Data items:
== == ==
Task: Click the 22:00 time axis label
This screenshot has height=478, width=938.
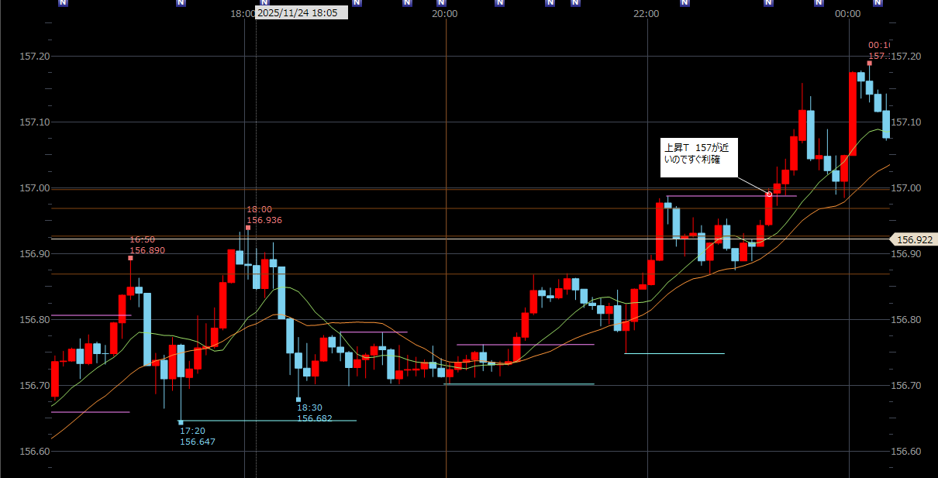Action: (646, 14)
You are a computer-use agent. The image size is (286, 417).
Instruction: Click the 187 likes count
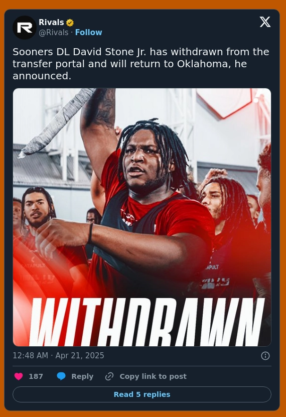coord(36,376)
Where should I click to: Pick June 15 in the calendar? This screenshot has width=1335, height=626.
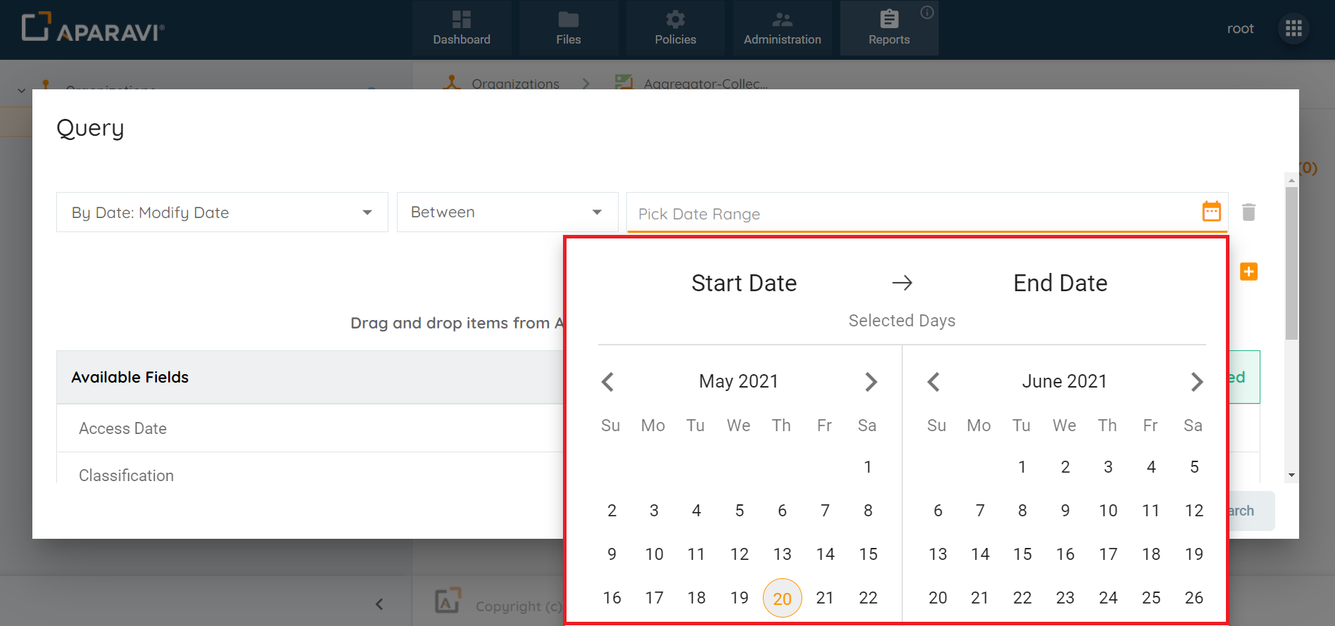[1022, 554]
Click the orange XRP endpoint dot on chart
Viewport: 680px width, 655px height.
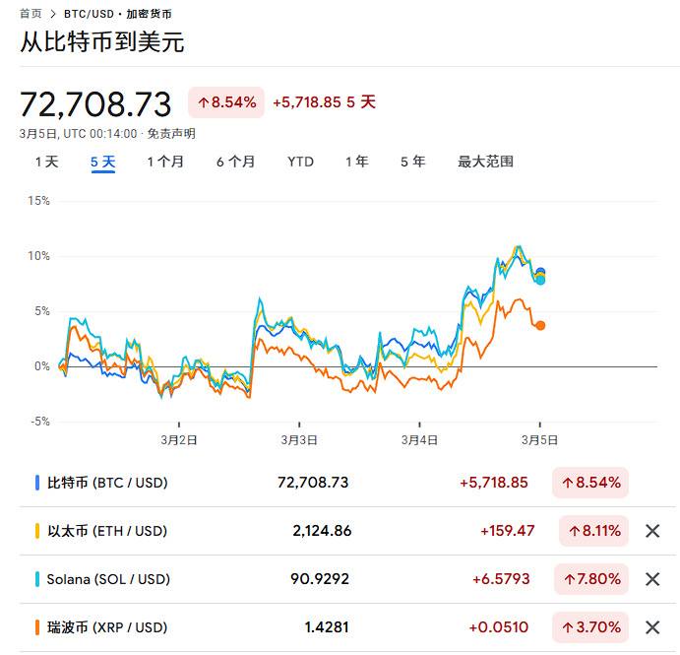coord(540,325)
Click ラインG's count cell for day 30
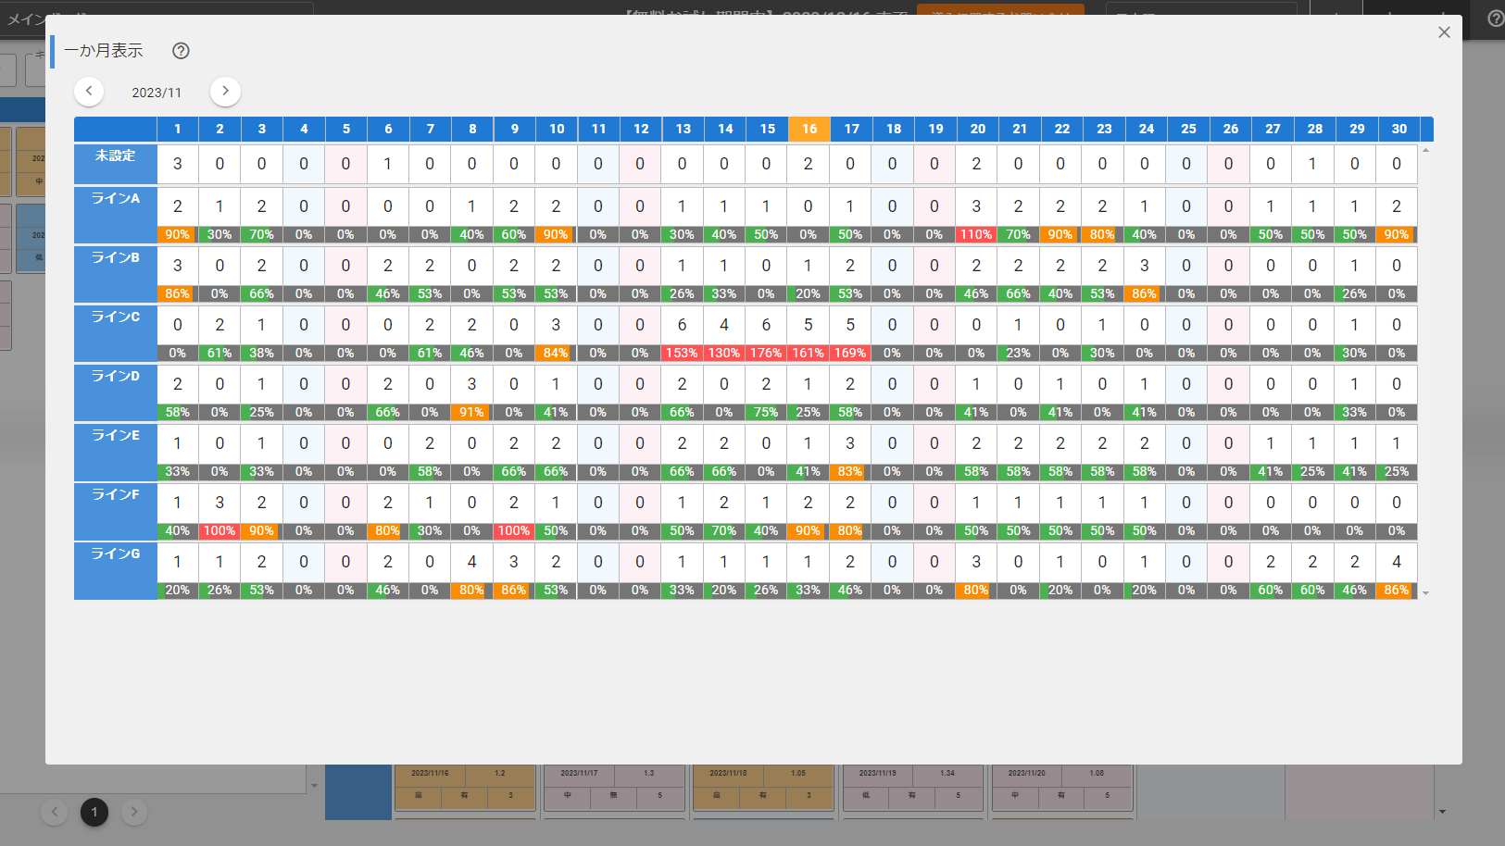 click(1397, 562)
== == ==
» **Your objective**: Print from the line containing "This screenshot has height=478, width=938." through the line containing "Click the orange XRP endpoint dot on chart" in the data above, exactly as the lines stand, and omit every picture.

» **Expected answer**:
This screenshot has height=478, width=938.
Action: (646, 14)
You are a computer-use agent. The image size is (286, 417).
Instruction: Click the 187 likes count
coord(36,376)
Where should I click to: Pick June 15 in the calendar? This screenshot has width=1335, height=626.
[1022, 554]
Click the orange XRP endpoint dot on chart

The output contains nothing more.